A bank wishes to estimate the mean balances owed by their MasterCard customers within $75. The population standard deviation is estimated to be $300. If a 98% confidence interval is used, how many cardholders should be sample.
Please provide sample size formula in calcutions.
The Roper Organization conducted identical surveys in 1990 and 2000. One question asked
women was, “Are most men basically kind, gentle, and thoughtful?” The 1990 survey revealed
that, of the 3,000 women surveyed, 2,010 said that they were. In 2000, 1,530 of the 3,000 women
surveyed thought that men were kind, gentle, and thoughtful. At the .05 level, can we conclude
that women think men are less kind, gentle, and thoughtful in 2000 compared with 1990?
To calculate the sample size needed to estimate the mean balances owed by MasterCard customers, we can use the formula:
n = (Z * σ / E)^2
where:
n = the required sample size
Z = the z-score corresponding to the desired confidence level
σ = the population standard deviation
E = the desired margin of error
In this case, the confidence level is 98%, which means the desired z-score corresponds to a cumulative probability of 0.99 in a standard normal distribution.
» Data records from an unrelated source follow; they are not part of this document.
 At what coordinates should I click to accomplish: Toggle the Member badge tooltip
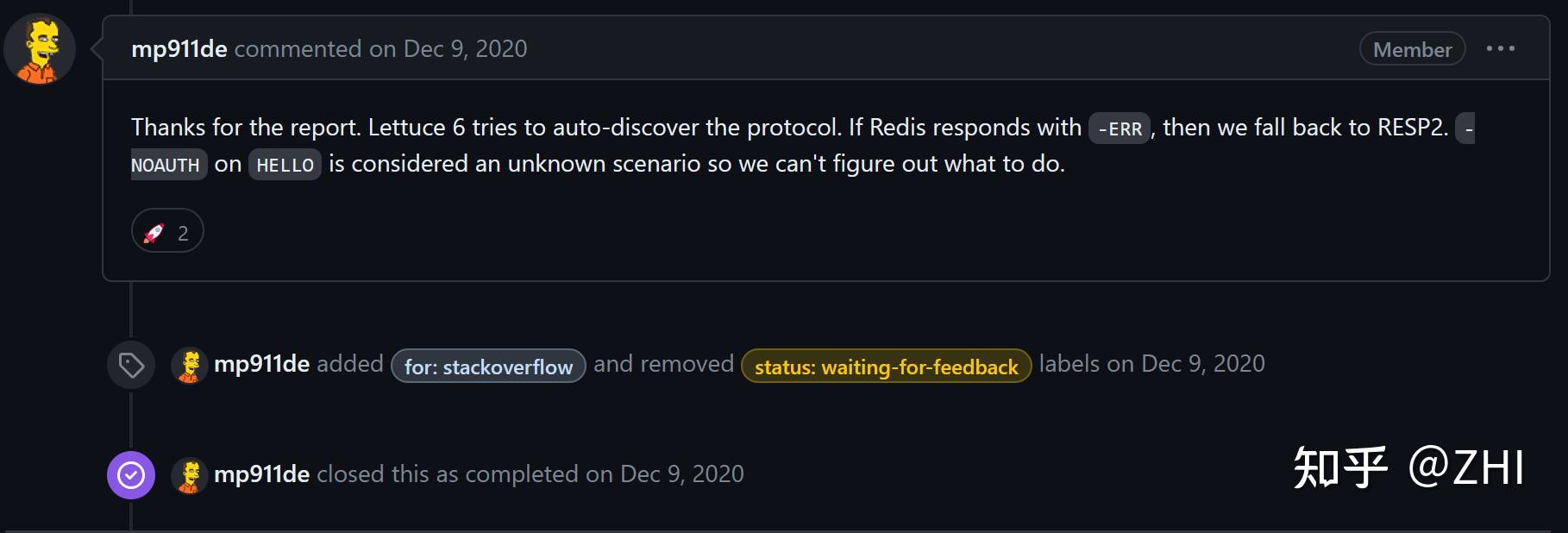[1411, 49]
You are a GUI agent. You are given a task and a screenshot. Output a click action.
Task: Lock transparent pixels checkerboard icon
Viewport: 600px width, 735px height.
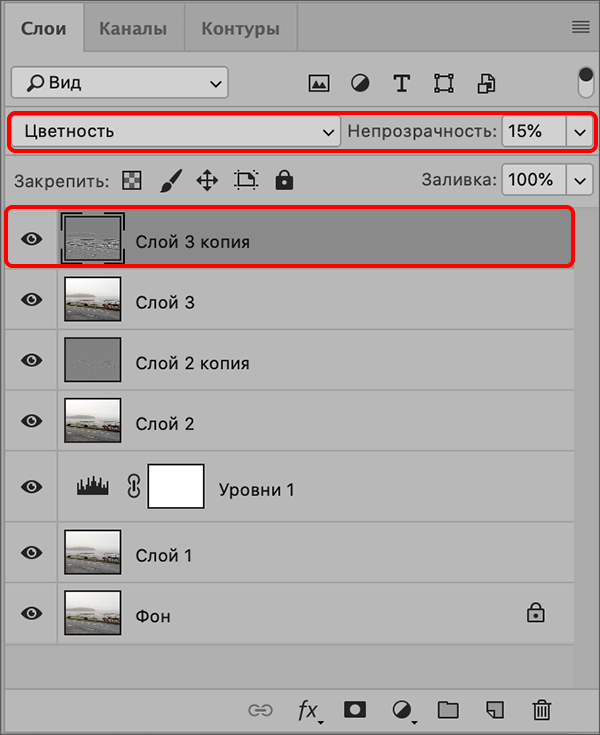[131, 180]
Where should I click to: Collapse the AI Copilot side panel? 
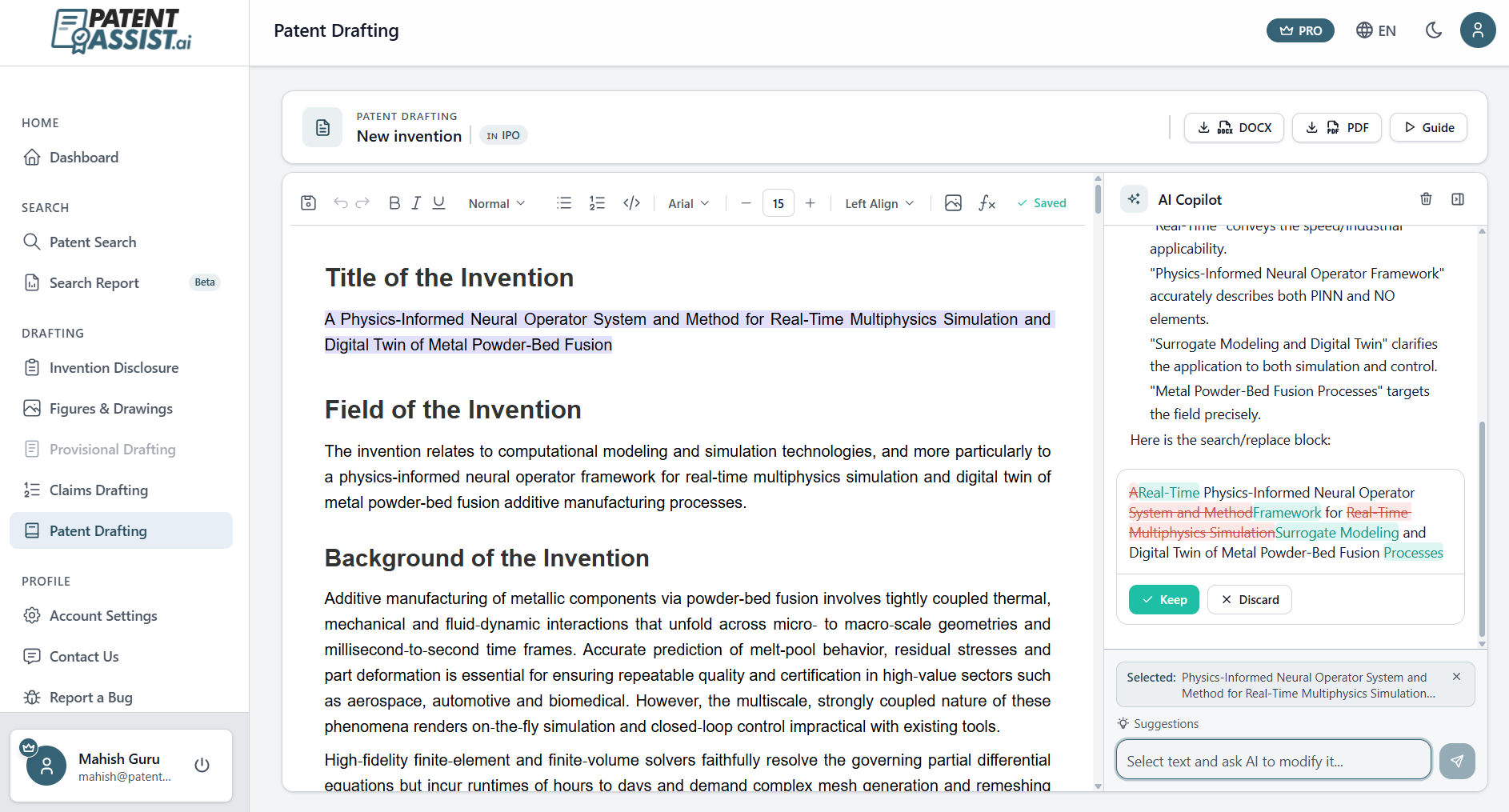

Using a standard normal table, we can find that the z-score is approximately 2.33.
The population standard deviation (σ) is estimated to be $300, and the desired margin of error (E) is $75.
Substituting these values into the formula, we have:
n = (2.33 * 300 / 75)^2
Calculating this expression:
n = 9.32^2
n ≈ 86.8224
Since we cannot have a fractional number of customers, we'll round up to the nearest whole number.
Therefore, the bank should sample at least 87 cardholders to estimate the mean balances owed by MasterCard customers with a 98% confidence level and a margin of error of $75.